Bangun Hendak Sahur, Anak Temukan Ayahnya Gantung Diri Di Dalam Kamar

0
12797

Inapos.com,Bungo-warga sungai mengkuang geger kabarĀ  Jefri Arianda (35) tewas gantung diri di dalam rumah nya.di Kampung 3 Pal 9 RT24 Desa Sungai Mengkuang, Kabupaten Bungo, Jambi.Jum’at (1/05/2020) sekira pukul 04:00 Pagi saat waktu sahur.

Kronologi kejadian saat sangistri mega silvia (33) tahun bersama anak kandung korban jesil nanda putra (13) hendak makan sahur dan menyiapkan di dapur, hendak mengajak sahur bersama, seketika anak korban histeris telah menemukan ayahnya jefri harianda (35) tahun tergantung didalam kamar.

“,awak siapkan makan sahur sama anak di dapur,setelah selesai suruh anak panggil suami (red-korban) untuk makan sahur,” terang istri korban

Menurut informasi dilapangan.Korban ini sebelumnya pernah mau mencoba bunuh diri juga di gudang tempat dia bekerja, namun gagal sempat diketahui oleh warga.Untuk motif korban belum diketahui. dan Korban sekarang di bawa ke Rumah Sakit Umum Daerah (RSUD) H.Hanafie untuk divisum luar.

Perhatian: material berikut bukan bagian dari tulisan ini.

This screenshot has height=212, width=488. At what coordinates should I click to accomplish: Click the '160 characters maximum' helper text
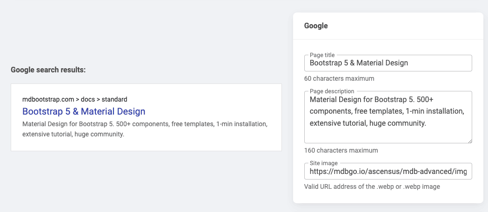pos(341,150)
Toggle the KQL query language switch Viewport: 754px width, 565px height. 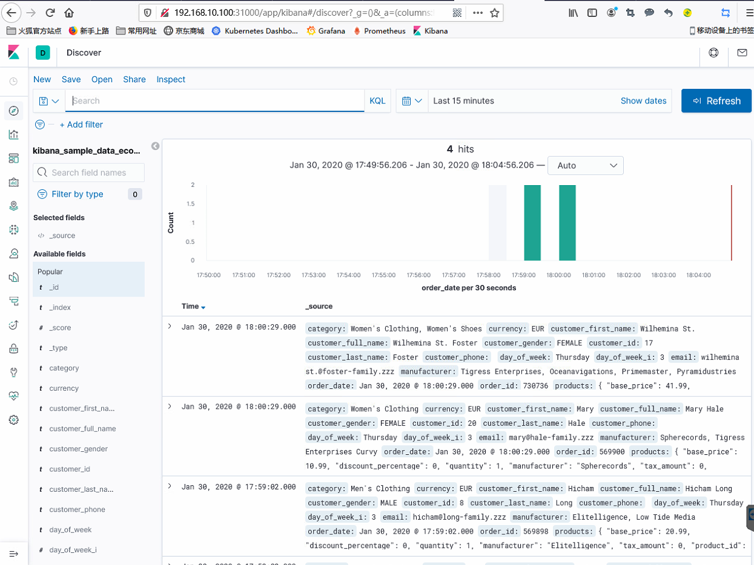pos(377,101)
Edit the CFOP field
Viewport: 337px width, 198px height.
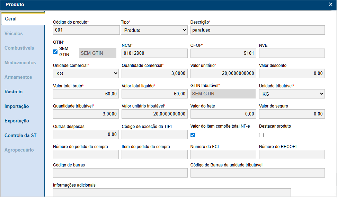pyautogui.click(x=223, y=53)
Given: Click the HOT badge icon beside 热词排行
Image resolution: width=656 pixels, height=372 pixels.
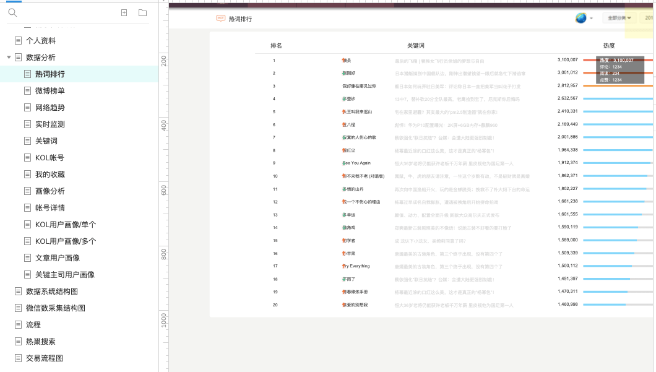Looking at the screenshot, I should (x=220, y=19).
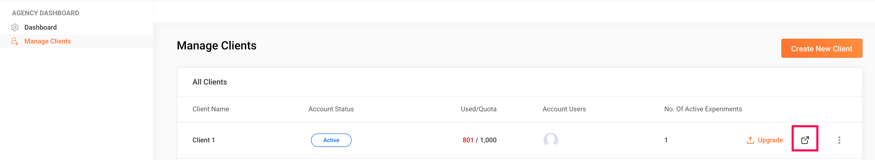
Task: Click the 801 / 1,000 quota value
Action: (x=479, y=140)
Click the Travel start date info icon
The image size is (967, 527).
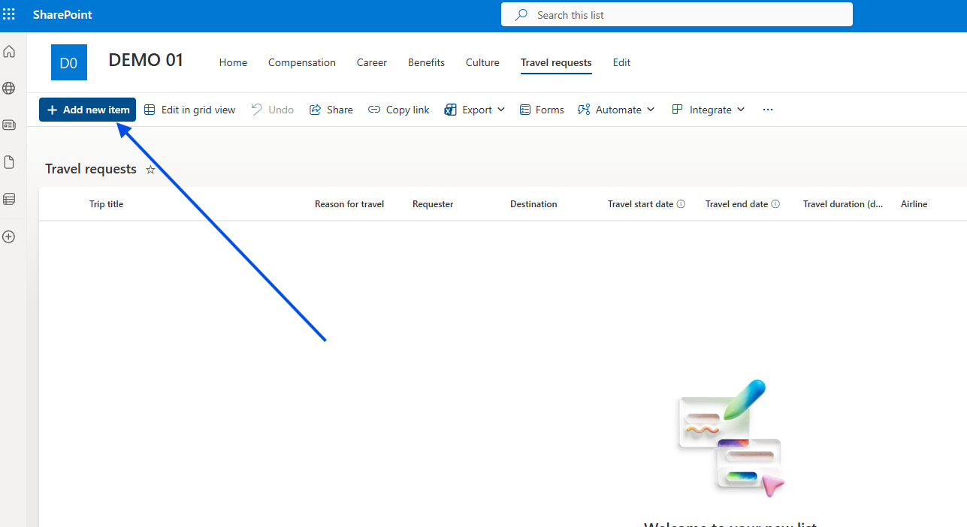681,204
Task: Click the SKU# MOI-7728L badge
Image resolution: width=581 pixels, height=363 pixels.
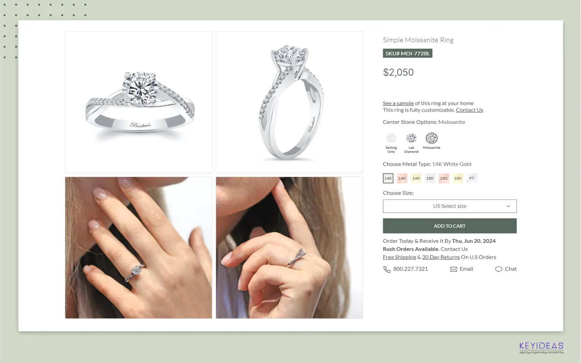Action: 407,54
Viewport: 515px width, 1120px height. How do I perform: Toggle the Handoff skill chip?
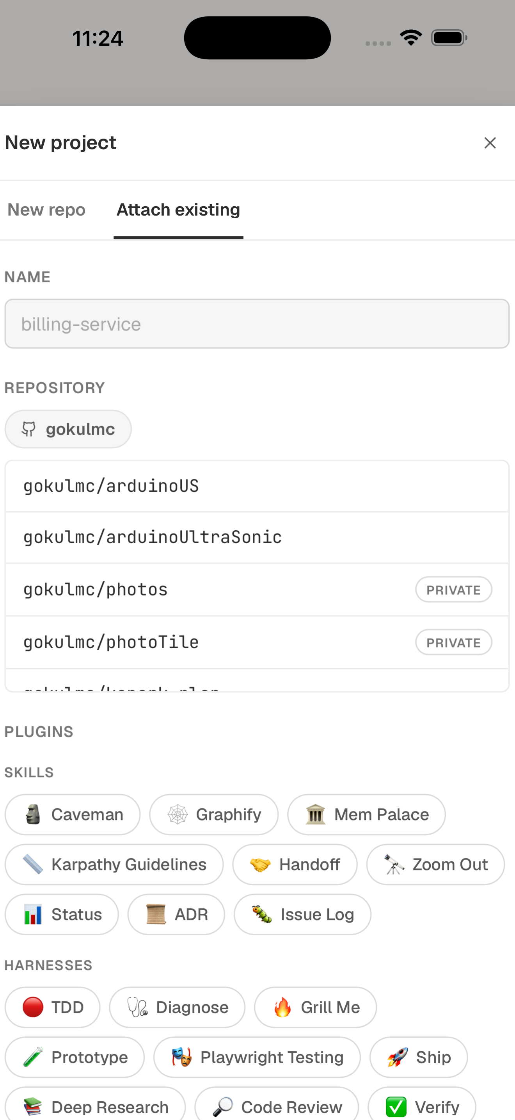coord(295,864)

” Hari- hari korban mencari ronsokan dan jualan pinang, korban ini tidak ada cek cok di rumah tangga, dengar informasi dari orang korban ini pernah mencoba juga mau bunuh diri, cuman ketauan sama orang disebelah jadi gagal bunuh diri, untuk kejiwaannya kadang kadang macam orang stres, hilang hilang timbul kayak gitu lah,”ujar Sugiyanto salah satu warga

Kanit Krimum Polres Bungo, IPDA.Deki Junal Putra membenarkan adanya seorang pria bernama Jefri Arianda (34) tewas gantung diri di dalam rumah.

Kejadian korban gantung sekitar jam 4:00 WIB yang bertempat TKP di BTN Pal 9, Kampung 3 Desa RT 24 Desa Sungai Mengkuang, bekerja wiraswata Jualan Pinang

“Memang kami telah melakukankan cek TKP, pada saat kami melakukan ke TKP Korban masih tergantung dengan tali sangat kencang di lehernya, kami beserta anggota Polres Bungo melakukan olah TKP langsung beserta Tim Indentifikasi,setelah itu langsung di bawa ke RSUD H. Hanafie untuk dilakukan visum luar,”cetusnya

Dari pantauan dilapangan, sebelum jazad korban di bawa ke kamar mayat, korban di sempotkan dengan disinfektan untuk sterilisasi oleh polisi yang memakai baju sesuai SOP, setelah Itu langsung di bawa ke dalam kamar mayat.